La urna de Quevedo regresó calladamente a Villanueva de los Infantes y quedó abandonada durante medio siglo en el archivo municipal. Hasta que el alcalde Santiago Navarro dio con ella en 1917 y escribió al ministro de Instrucción Pública pidiendo indicaciones sobre qué hacer con los restos del famoso escritor. Ante la falta de respuesta, en 1920 se decidió darles una decorosa sepultura en la ermita del Calvario, con una lápida que rezaba: «Aquí yacen los restos del inmortal Don Francisco de Quevedo y Villegas...». De nada sirvieron las protestas de voces elocuentes como la de Ortega Munilla en ABC o la de Diego San José en «El Liberal», que sospechaban que aquellos despojos poco tenían que ver con el autor de «Los Sueños». «La fama severa y adusta del satírico no es compatible con la horrenda fábula de los sepulcros profanados», escribió el primero.

El 14 de junio de 1920, los traídos y llevados huesos fueron enterrados en la ermita del Calvario, bajo una losa que consagraba «una superchería», en palabras del Conde de Leyva.

Fachada del convento de Villanueva de los Infantes donde murió Quevedo+ info
Fachada del convento de Villanueva de los Infantes donde murió Quevedo

Quevedo murió el 8 de septiembre de 1645 en el convento de Santo Domingo y su cuerpo fue depositado en la capilla de los Bustos. Allí permaneció hasta que en 1796 esta capilla pasó a ser propiedad del Cabildo eclesiástico. Según Manuel Francisco Gallego, capellán del convento de religiosas franciscas de Villanueva de los Infantes, éste dispuso «ordenarla en forma más acomodada al entierro de sus individuos», pero «por carecer los comisionados e interventores de la obra de estas noticias, el sepulturero extrajo cuantos huesos había en ella y reunió los de Quevedo con los de los demás difuntos».

«Sabedor de ser aquella bóveda el depósito de nuestro Quevedo -relató el capellán- procuré informarme del sepulturero acerca de la disposición en que había hallado los restos, a lo que me contestó haber encontrado en un ataúd un esqueleto y que, disuelto a los primeros toques, lo mezcló con los de los otros difuntos».

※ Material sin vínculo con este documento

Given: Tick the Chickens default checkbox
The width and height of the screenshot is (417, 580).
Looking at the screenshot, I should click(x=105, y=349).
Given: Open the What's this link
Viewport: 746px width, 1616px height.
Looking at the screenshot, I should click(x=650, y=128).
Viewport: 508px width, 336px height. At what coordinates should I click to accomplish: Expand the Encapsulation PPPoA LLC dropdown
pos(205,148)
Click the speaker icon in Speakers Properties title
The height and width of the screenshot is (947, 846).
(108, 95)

El «Semanario Pintoresco Español» del 12 de febrero de 1854 recogió estas palabras de Francisco Gallego, que después reprodujo Ángel Fernández de los Ríos en un estudio biográfico. Y Ortega Munilla lo volvió a contar en ABC en 1917. «¿Cómo en 1869 fue trasladado a Madrid un féretro en el que se decía que estaba el cadáver de Quevedo? No lo sé -admitió el padre de Ortega y Gasset-. Tiempo de entusiasmo y no de crítica aquellos acaso se quiso que no faltara en la lista que iba a pasarse a los genios el nombre de D. Francisco, aunque para ello hubiera que prescindir de la verdad. ¿Ni cómo asombrarse del suceso en esta tierra fantástica, en la que más importan las apariencias que las realidades?».

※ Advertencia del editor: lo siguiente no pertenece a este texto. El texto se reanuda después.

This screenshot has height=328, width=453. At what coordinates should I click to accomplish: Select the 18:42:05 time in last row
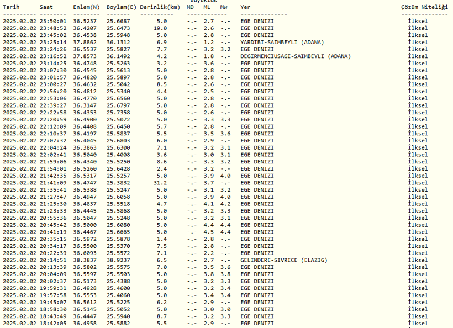pos(53,323)
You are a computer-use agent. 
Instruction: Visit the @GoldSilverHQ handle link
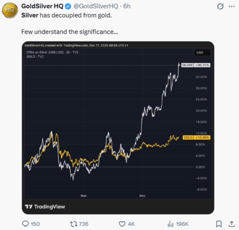pos(96,6)
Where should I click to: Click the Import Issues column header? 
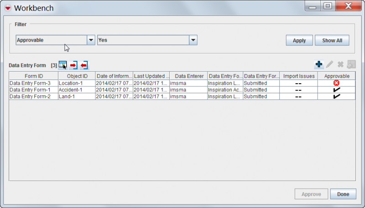tap(299, 76)
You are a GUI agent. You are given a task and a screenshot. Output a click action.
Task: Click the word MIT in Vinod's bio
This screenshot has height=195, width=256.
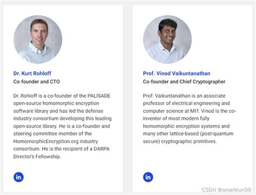click(x=194, y=111)
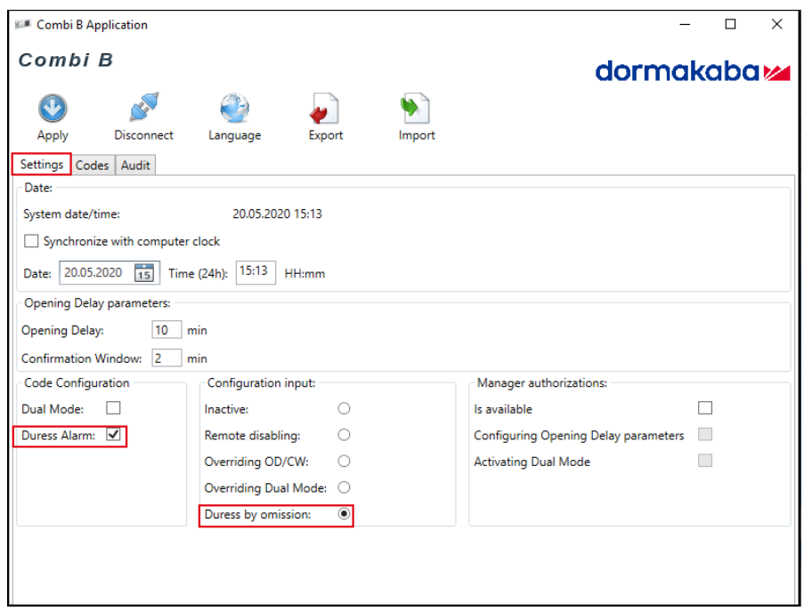Uncheck the Duress Alarm checkbox

point(113,436)
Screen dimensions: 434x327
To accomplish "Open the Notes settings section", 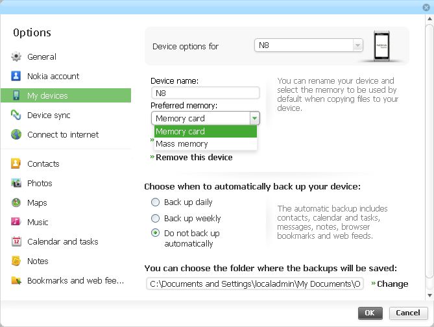I will [x=38, y=261].
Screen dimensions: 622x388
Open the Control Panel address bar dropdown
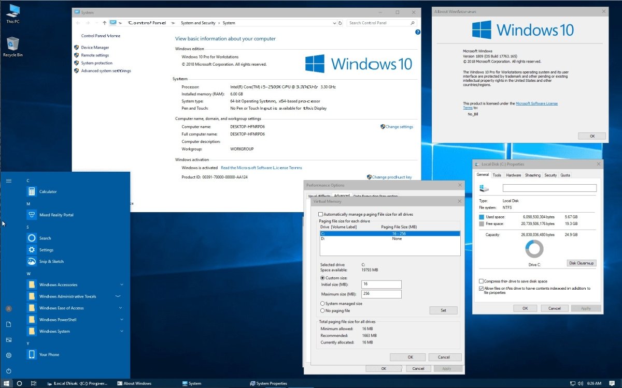[334, 22]

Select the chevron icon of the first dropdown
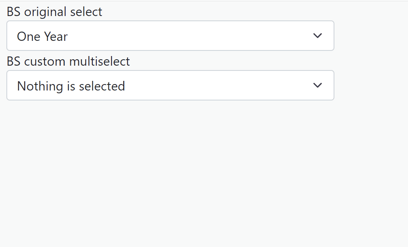pos(318,36)
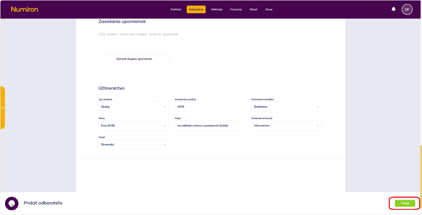Expand the Typ dodania dropdown
This screenshot has width=422, height=215.
[x=134, y=107]
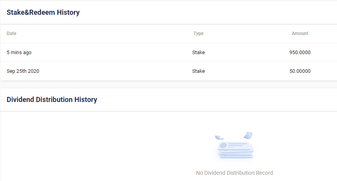Viewport: 337px width, 181px height.
Task: Click the '5 mins ago' date cell
Action: pos(19,53)
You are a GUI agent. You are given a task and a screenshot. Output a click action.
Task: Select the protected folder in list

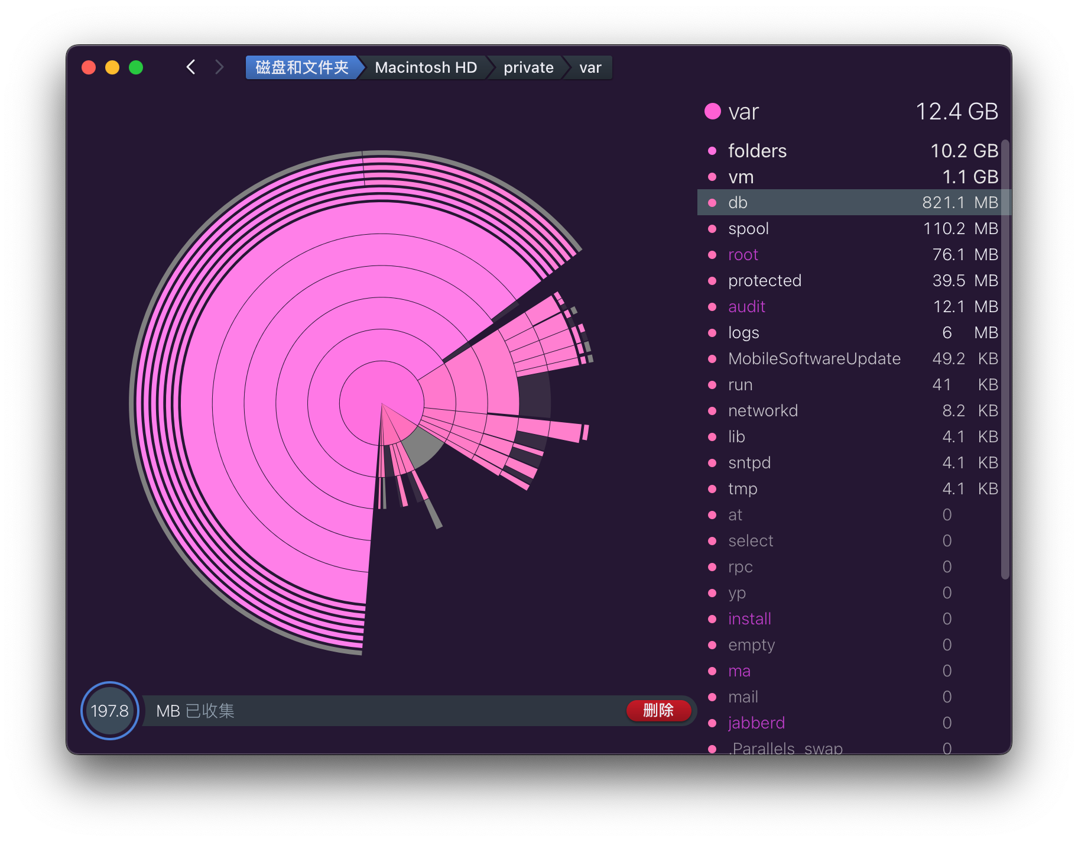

El conde de Leyva relató en 1930 en ABC que acudió al propio Ayuntamiento de Infantes, leyó el acta de exhumación de 1869, comprobó que los restos habían sido extraídos de un solo féretro y, acompañado del doctor Ángel Migallón, reconoció y examinó aquella caja. Dentro había «huesos, cenizas, una cinta de seda, dos bocamangas, un pedazo de suela y los dientes todos, dispersos, pero cabales».

Convencido de que no eran los despojos del gran satírico, llevó a Madrid las bocamangas y los botones para que fueran examinados por expertos. Su dictamen fue que las bocamangas «no parecían» de una prenda de vestir del siglo XVII y los botones, grandes y niquelados, eran de una vestimenta de principios del XIX. Aunque la prueba decisiva fueron aquellos dientes de la caja. El propio Quevedo, al describirse a sí mismo en una carta en 1635, señalaba que tenía «saqueada de los años la boca». Era imposible que se hubiera hallado en su tumba una dentadura completa.

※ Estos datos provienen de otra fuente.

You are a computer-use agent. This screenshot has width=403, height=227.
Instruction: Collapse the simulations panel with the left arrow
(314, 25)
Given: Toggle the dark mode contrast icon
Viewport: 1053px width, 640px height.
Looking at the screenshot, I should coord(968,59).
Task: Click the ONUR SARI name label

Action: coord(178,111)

Unas obras de restauración de la Sala Capitular de la Iglesia Parroquial de San Andrés descubrieron en 1995 la existencia de la cripta donde fueron a parar los auténticos huesos de Quevedo. Tras la ocupación francesa durante la Guerra de la Independencia había quedado inutilizada y posteriormente tapiada. El fémur derecho fue decisivo para su identificación ya que estaba visiblemente torsionado. La cojera lo delató. ¿A quién pertenecieron entonces los enterrados en la tumba apócrifa del escritor? Nadie lo sabe.